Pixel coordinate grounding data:
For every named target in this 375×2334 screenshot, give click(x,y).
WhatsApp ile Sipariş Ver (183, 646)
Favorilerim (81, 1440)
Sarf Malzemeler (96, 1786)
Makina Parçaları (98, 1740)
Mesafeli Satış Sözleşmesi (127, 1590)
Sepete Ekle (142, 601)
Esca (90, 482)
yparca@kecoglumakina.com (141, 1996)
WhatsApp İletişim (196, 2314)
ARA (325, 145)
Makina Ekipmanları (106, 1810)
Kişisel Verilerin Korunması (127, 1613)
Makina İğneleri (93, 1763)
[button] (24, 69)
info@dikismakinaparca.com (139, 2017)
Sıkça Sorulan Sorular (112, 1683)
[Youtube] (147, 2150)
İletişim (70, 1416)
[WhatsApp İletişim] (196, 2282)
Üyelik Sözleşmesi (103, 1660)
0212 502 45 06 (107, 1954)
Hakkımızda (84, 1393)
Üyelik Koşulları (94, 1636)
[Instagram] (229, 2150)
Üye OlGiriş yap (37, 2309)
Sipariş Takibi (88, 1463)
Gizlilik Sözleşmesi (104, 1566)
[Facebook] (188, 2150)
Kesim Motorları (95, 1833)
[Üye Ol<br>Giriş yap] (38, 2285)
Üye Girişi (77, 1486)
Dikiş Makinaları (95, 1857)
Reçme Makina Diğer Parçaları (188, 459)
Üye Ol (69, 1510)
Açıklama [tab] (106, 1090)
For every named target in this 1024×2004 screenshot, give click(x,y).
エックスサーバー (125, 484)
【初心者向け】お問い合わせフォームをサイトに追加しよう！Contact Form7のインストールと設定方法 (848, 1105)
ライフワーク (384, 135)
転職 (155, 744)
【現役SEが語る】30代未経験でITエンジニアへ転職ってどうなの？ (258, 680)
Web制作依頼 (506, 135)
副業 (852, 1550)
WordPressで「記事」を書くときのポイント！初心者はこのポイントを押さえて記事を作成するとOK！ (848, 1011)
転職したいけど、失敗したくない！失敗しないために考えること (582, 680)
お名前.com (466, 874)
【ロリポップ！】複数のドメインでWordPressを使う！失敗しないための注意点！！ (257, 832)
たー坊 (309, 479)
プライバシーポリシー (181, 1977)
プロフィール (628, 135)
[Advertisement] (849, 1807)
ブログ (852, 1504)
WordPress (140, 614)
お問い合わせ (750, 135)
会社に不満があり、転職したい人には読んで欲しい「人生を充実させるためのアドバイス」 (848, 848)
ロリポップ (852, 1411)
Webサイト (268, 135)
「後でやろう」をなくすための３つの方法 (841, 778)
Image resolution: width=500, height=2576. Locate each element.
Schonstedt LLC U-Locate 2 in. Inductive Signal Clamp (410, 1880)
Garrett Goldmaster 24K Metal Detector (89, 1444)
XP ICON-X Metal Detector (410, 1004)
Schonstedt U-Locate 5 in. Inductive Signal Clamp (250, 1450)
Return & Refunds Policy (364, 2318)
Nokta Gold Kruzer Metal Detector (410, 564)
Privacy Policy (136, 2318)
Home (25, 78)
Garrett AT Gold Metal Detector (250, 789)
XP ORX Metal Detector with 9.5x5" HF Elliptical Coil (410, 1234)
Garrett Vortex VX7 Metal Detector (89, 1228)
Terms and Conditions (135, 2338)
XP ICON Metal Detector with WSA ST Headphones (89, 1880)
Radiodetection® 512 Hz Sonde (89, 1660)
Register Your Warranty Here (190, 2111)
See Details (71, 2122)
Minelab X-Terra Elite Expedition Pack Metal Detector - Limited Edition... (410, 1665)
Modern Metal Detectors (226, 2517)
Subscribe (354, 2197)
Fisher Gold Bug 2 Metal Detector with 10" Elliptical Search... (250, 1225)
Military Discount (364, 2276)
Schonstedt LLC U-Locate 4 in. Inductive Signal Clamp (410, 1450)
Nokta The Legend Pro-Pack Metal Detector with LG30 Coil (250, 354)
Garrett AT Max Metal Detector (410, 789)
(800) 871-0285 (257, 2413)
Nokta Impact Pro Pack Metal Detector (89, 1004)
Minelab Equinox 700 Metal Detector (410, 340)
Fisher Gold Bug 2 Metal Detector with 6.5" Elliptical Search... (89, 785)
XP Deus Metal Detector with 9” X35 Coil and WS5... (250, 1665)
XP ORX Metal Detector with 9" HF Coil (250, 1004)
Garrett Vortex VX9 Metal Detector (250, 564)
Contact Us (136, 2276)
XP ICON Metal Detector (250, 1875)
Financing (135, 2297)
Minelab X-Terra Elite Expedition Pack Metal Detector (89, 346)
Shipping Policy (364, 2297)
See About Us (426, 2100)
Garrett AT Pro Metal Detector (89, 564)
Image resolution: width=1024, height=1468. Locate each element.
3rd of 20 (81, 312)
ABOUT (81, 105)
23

• **Exercise description**
Transcribe every record above exactly as it appears.

• **Task answer**
For every named target in this 375×2334 screenshot, give click(x,y).
WhatsApp ile Sipariş Ver (183, 646)
Favorilerim (81, 1440)
Sarf Malzemeler (96, 1786)
Makina Parçaları (98, 1740)
Mesafeli Satış Sözleşmesi (127, 1590)
Sepete Ekle (142, 601)
Esca (90, 482)
yparca@kecoglumakina.com (141, 1996)
WhatsApp İletişim (196, 2314)
ARA (325, 145)
Makina Ekipmanları (106, 1810)
Kişisel Verilerin Korunması (127, 1613)
Makina İğneleri (93, 1763)
[button] (24, 69)
info@dikismakinaparca.com (139, 2017)
Sıkça Sorulan Sorular (112, 1683)
[Youtube] (147, 2150)
İletişim (70, 1416)
[WhatsApp İletişim] (196, 2282)
Üyelik Sözleşmesi (103, 1660)
0212 502 45 06 (107, 1954)
Hakkımızda (84, 1393)
Üyelik Koşulları (94, 1636)
[Instagram] (229, 2150)
Üye OlGiriş yap (37, 2309)
Sipariş Takibi (88, 1463)
Gizlilik Sözleşmesi (104, 1566)
[Facebook] (188, 2150)
Kesim Motorları (95, 1833)
[Üye Ol<br>Giriş yap] (38, 2285)
Üye Girişi (77, 1486)
Dikiş Makinaları (95, 1857)
Reçme Makina Diğer Parçaları (188, 459)
Üye Ol (69, 1510)
Açıklama [tab] (106, 1090)
For every named target in this 1024×2004 screenshot, give click(x,y).
エックスサーバー (125, 484)
【初心者向け】お問い合わせフォームをサイトに追加しよう！Contact Form7のインストールと設定方法 (848, 1105)
ライフワーク (384, 135)
転職 (155, 744)
【現役SEが語る】30代未経験でITエンジニアへ転職ってどうなの？ (258, 680)
Web制作依頼 (506, 135)
副業 (852, 1550)
WordPressで「記事」を書くときのポイント！初心者はこのポイントを押さえて記事を作成するとOK！ (848, 1011)
転職したいけど、失敗したくない！失敗しないために考えること (582, 680)
お名前.com (466, 874)
【ロリポップ！】複数のドメインでWordPressを使う！失敗しないための注意点！！ (257, 832)
たー坊 (309, 479)
プライバシーポリシー (181, 1977)
プロフィール (628, 135)
[Advertisement] (849, 1807)
ブログ (852, 1504)
WordPress (140, 614)
お問い合わせ (750, 135)
会社に不満があり、転職したい人には読んで欲しい「人生を充実させるためのアドバイス」 (848, 848)
ロリポップ (852, 1411)
Webサイト (268, 135)
「後でやろう」をなくすための３つの方法 (841, 778)
Image resolution: width=500, height=2576. Locate each element.
Schonstedt LLC U-Locate 2 in. Inductive Signal Clamp (410, 1880)
Garrett Goldmaster 24K Metal Detector (89, 1444)
XP ICON-X Metal Detector (410, 1004)
Schonstedt U-Locate 5 in. Inductive Signal Clamp (250, 1450)
Return & Refunds Policy (364, 2318)
Nokta Gold Kruzer Metal Detector (410, 564)
Privacy Policy (136, 2318)
Home (25, 78)
Garrett AT Gold Metal Detector (250, 789)
XP ORX Metal Detector with 9.5x5" HF Elliptical Coil (410, 1234)
Garrett Vortex VX7 Metal Detector (89, 1228)
Terms and Conditions (135, 2338)
XP ICON Metal Detector with WSA ST Headphones (89, 1880)
Radiodetection® 512 Hz Sonde (89, 1660)
Register Your Warranty Here (190, 2111)
See Details (71, 2122)
Minelab X-Terra Elite Expedition Pack Metal Detector - Limited Edition... (410, 1665)
Modern Metal Detectors (226, 2517)
Subscribe (354, 2197)
Fisher Gold Bug 2 Metal Detector with 10" Elliptical Search... (250, 1225)
Military Discount (364, 2276)
Schonstedt LLC U-Locate 4 in. Inductive Signal Clamp (410, 1450)
Nokta The Legend Pro-Pack Metal Detector with LG30 Coil (250, 354)
Garrett AT Max Metal Detector (410, 789)
(800) 871-0285 (257, 2413)
Nokta Impact Pro Pack Metal Detector (89, 1004)
Minelab Equinox 700 Metal Detector (410, 340)
Fisher Gold Bug 2 Metal Detector with 6.5" Elliptical Search... (89, 785)
XP Deus Metal Detector with 9” X35 Coil and WS5... (250, 1665)
XP ORX Metal Detector with 9" HF Coil (250, 1004)
Garrett Vortex VX9 Metal Detector (250, 564)
Contact Us (136, 2276)
XP ICON Metal Detector (250, 1875)
Financing (135, 2297)
Minelab X-Terra Elite Expedition Pack Metal Detector (89, 346)
Shipping Policy (364, 2297)
See About Us (426, 2100)
Garrett AT Pro Metal Detector (89, 564)
Image resolution: width=1024, height=1468. Locate each element.
3rd of 20 (81, 312)
ABOUT (81, 105)
23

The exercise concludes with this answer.